** Document passage **
********************

Words by Luke Buckler
Photos by Photoyunist
Melbourne’s Religious Observance are a coven of creepily-monikered miscreants who like their tunes bleak and blasphemous, and they’ve been keeping their Sundays pretty busy. Their sound is born from the back corners of video shops, amidst blister packs and ‘Banned in Queensland’ stickers, an embodiment of a 15-year-old with a bag of weed’s menacing euphoria the first time they manage to hire a VHS copy of Bad Taste. Since December 2015, the band has been steadily putting up new recordings online – for their third release of 2016, they approached engineer Max Ducker to nail their most devolved material to the cross. The result is Boiling Excrement.
UB caught up with Religious Observance’s noise bloke ‘X’ to talk about their band, but mostly ended up talking about the fuckedest films ever.
How did Religious Observance start? How long have you been doing it for?
We’re pretty much a mash-up of two bands of ours – myself (noise) and Wayniac (vocals) as the live component of harsh noise group Colostomy Baguette?, and Gooch (guitar), Acid Witch (bass), and Gnome Lord (drums) from sludge metal band She Beast. Wayniac had been mates with Gooch for a while, and was a fan of She Beast, which is how we first wound up playing gigs with them. After the first gig we played together in May 2015, Gooch suggested we do a split EP, and before we’d even released that we started talking about catching up for a jam with the idea of banging out some material somewhere between Eyehategod’s nastiness and Corrupted’s sluggish noise. We finally caught up for a jam in December 2015, banging out the Naraka demo in one afternoon. We always tend to rehearse on Sundays. Huh.
Bands that play loud and slow seem to be scrambling to avoid ‘doom’ and ‘stoner’ as descriptors for their music. The jury’s still out on sludge. How do you feel about those words, and how would describe your sound?

********************

** Data segment **
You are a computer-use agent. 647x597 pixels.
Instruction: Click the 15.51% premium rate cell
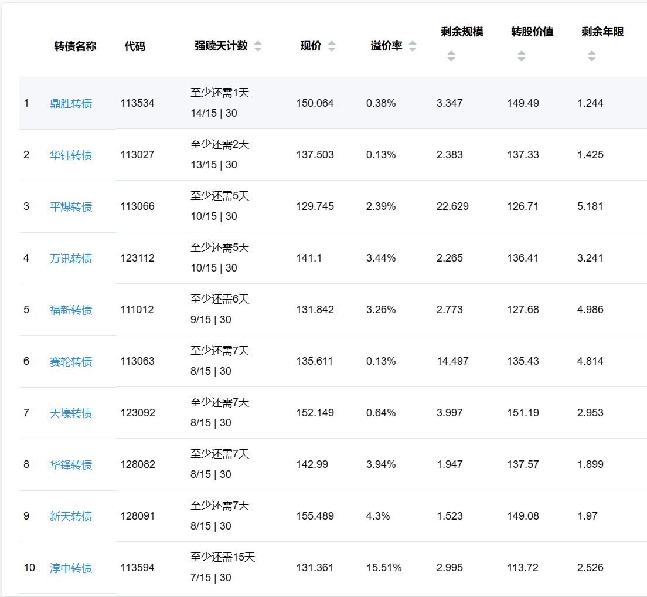384,568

********************

** Tasks to carry out **
1 > In the Religious Observance interview, reproduce word for word the stretch from "We’re pretty much" through "on Sundays. Huh.".
2 > Continue the Religious Observance interview from the point where it stops.

** Answers given **
1 >
We’re pretty much a mash-up of two bands of ours – myself (noise) and Wayniac (vocals) as the live component of harsh noise group Colostomy Baguette?, and Gooch (guitar), Acid Witch (bass), and Gnome Lord (drums) from sludge metal band She Beast. Wayniac had been mates with Gooch for a while, and was a fan of She Beast, which is how we first wound up playing gigs with them. After the first gig we played together in May 2015, Gooch suggested we do a split EP, and before we’d even released that we started talking about catching up for a jam with the idea of banging out some material somewhere between Eyehategod’s nastiness and Corrupted’s sluggish noise. We finally caught up for a jam in December 2015, banging out the Naraka demo in one afternoon. We always tend to rehearse on Sundays. Huh.

2 >
In my mind, labels are just the start of the conversation. You can get too hung up on how close a band might be to the tag they use to self-identify, but knowing the kind of broad sound that a band is aiming for can be helpful as a frame of reference. So, for us, it’s ‘sludge/noise/doom metal’ – sludge for the overdriven nastiness of the riffs (and also the link with punk genres, given that most sludge riffs are just hardcore and grindcore riffs played much slower), noise for the layers of static and feedback that I spread amidst the sound, and doom for the pace and heaviness. What labels people choose to use to describe us after engaging with our sound is up to them.
UB are fans of Max Ducker, who helped out on your most recent recording, Boiling Excrement. How did you end up working with him, and what do you reckon he brought to the recording?
Gooch made the initial contact. We’re all big fans of BØG and Dead, so knowing he’d worked with them to wonderful ends in the past sold it for us. There are so many things he brought to the recording. For one, he was totally relaxed and welcoming throughout the whole session, and gave plenty of time to listen to our various ideas and suggestions as to how we wanted it to sound. This was even more important because all of our sound elements are so large, and in many cases over-driven, so giving them all prominence in the mix was quite a delicate balancing act. I personally learnt a lot about the recording process just through watching him work. The drums finally stood out clearly, the fuzz and thick textures of the guitar, bass, and noise sat strongly alongside each other, and the vocals got to a properly frightening point. We’d definitely work with him again.
This is your third release for 2016. Do you think you can keep going at this pace?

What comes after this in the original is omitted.